This is a problem in perception. And part of the problem is in the origins of the organization and some of its leading membership's principle line of business. However, stated this way, we can agree to proceed.
The notion of feature (read application object) is key point in all of this. In the early days of computing, the word data referred to the available abstractions - the numeric or text etc values that could be stored and moved about. What these values really meant was not captured in the computing system. This was true in all areas of science/engineering (I spent more than a decade in research automation for wind tunnels), mapping, surveying, computer aided drawing/design, etc etc.
Very true.
As people began to share information between machines it was of course initially very bottom up since that was the available representation and the machine resources could not cope with anything else.
Ah, but I'd offer that the need for bottom-up integration hasn't decreased today. However, what we can facilitate is meeting in the middle with the scientists who still feel they must start bottom-up.

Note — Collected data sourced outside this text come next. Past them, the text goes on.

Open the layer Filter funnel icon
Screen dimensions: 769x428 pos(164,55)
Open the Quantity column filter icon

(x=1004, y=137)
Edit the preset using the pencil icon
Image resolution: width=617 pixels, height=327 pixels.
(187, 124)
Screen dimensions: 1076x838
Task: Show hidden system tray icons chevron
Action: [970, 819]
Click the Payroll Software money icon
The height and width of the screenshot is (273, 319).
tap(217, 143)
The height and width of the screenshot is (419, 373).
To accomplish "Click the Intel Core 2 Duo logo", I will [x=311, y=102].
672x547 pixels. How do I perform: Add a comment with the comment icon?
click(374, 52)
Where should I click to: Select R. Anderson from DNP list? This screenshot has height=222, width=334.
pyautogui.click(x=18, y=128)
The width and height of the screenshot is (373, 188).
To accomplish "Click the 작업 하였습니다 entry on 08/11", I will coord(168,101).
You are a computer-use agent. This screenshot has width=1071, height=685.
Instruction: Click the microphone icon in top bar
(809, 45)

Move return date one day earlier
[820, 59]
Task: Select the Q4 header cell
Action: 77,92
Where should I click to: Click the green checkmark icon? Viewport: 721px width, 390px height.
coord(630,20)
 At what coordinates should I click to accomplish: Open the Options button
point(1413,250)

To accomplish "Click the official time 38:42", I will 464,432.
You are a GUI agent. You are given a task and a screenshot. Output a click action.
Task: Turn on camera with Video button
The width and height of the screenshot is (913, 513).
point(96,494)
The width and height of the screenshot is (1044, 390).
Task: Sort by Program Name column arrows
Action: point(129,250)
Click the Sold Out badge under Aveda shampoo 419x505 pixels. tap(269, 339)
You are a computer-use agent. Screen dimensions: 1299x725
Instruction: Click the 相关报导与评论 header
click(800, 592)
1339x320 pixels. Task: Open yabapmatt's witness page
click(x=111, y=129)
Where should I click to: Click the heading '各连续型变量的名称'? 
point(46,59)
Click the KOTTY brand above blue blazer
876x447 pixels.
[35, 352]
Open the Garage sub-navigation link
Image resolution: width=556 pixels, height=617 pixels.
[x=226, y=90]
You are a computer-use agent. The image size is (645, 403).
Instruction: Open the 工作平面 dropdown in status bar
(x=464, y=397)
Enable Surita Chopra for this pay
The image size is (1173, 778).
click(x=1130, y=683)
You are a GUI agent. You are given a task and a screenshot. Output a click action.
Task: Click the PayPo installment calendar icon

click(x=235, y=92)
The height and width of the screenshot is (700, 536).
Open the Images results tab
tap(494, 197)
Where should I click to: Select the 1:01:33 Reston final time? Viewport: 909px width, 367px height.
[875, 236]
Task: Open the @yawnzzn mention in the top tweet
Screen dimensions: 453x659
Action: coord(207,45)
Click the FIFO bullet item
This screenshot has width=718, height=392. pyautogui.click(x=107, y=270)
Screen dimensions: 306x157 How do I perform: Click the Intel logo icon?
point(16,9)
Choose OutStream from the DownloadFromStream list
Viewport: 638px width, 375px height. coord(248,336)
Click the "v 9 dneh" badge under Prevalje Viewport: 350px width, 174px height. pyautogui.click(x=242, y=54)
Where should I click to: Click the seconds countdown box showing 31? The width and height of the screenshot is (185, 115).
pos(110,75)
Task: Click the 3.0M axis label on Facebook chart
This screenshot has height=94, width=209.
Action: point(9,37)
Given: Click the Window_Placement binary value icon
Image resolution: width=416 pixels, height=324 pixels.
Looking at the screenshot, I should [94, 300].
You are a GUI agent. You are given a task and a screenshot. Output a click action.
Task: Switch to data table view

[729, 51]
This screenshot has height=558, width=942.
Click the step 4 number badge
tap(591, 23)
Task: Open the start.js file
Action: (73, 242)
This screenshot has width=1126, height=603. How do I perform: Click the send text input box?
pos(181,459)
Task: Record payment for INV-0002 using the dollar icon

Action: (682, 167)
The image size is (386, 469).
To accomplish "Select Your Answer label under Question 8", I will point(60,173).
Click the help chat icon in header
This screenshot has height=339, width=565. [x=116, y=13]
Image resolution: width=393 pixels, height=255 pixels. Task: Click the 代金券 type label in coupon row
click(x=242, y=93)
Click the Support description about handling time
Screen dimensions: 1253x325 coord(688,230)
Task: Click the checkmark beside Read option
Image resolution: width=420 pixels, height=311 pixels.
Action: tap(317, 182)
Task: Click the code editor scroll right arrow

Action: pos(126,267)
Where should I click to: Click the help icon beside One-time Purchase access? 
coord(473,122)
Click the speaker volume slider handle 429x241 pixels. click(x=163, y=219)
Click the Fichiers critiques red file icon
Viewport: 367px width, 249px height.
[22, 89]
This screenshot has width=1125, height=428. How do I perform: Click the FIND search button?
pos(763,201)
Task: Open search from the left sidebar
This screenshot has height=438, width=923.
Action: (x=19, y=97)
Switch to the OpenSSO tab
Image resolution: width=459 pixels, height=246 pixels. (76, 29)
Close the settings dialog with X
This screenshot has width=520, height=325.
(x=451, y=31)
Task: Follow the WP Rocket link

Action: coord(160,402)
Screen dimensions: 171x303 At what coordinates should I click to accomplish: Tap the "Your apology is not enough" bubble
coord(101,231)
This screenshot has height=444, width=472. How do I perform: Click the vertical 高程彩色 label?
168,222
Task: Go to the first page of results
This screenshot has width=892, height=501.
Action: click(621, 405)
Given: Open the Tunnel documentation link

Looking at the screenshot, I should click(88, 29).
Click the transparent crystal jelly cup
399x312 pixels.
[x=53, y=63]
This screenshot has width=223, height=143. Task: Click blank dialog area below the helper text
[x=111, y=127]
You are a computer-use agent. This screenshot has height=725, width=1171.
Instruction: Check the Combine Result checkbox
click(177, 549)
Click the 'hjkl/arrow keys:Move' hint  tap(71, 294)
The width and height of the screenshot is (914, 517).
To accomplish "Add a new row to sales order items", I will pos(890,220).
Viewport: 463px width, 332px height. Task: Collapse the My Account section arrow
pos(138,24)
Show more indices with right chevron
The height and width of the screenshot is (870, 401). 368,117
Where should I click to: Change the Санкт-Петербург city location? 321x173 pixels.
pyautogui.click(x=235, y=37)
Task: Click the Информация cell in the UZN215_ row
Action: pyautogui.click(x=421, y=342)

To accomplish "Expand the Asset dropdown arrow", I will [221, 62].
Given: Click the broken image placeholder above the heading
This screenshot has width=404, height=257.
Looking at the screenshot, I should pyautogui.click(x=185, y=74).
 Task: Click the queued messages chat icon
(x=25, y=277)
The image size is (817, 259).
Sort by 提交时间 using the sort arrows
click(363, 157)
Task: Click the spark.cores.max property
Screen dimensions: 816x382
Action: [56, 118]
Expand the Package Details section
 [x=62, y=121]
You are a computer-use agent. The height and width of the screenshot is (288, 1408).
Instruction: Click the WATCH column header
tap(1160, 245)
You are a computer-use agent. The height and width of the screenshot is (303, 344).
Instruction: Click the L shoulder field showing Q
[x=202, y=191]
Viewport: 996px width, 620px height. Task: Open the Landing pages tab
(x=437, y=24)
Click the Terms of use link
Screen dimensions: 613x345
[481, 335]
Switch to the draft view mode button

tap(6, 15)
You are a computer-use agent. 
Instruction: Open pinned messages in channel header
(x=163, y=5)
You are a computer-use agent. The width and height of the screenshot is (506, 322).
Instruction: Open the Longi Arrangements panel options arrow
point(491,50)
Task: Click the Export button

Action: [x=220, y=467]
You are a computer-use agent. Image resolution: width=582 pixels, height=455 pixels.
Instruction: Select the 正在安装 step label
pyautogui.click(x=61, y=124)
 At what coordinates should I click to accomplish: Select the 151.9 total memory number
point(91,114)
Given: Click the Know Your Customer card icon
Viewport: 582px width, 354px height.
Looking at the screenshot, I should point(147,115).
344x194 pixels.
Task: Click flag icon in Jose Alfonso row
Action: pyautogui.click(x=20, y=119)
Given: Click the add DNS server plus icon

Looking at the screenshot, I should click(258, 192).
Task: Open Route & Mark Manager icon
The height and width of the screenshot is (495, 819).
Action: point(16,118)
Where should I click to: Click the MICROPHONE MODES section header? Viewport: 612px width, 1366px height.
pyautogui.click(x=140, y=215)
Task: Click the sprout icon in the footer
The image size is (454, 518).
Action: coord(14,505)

In the early 80's it began to become clear that a deeper representation of things was needed - not only to share information across domains but even to make it more generally possible to share information between programmers/users in one domain or even in one enterprise. This rise of the object oriented viewpoint, changed the meaning of the word "data" from simple primitive types to objects - things that model as closely as possible what we are doing and talking about. This modeling approach had of course actually started earlier in the world of databases, but until the 1980's the idea of transporting these models about was not in the cards.
This is a different religious war. OOP has been discussed and redefined several times. The concept of reusable objects in programming, from code elements to data, is an overall good idea, but still not completely embraced in the real world. I think what you are suggesting has merit, though.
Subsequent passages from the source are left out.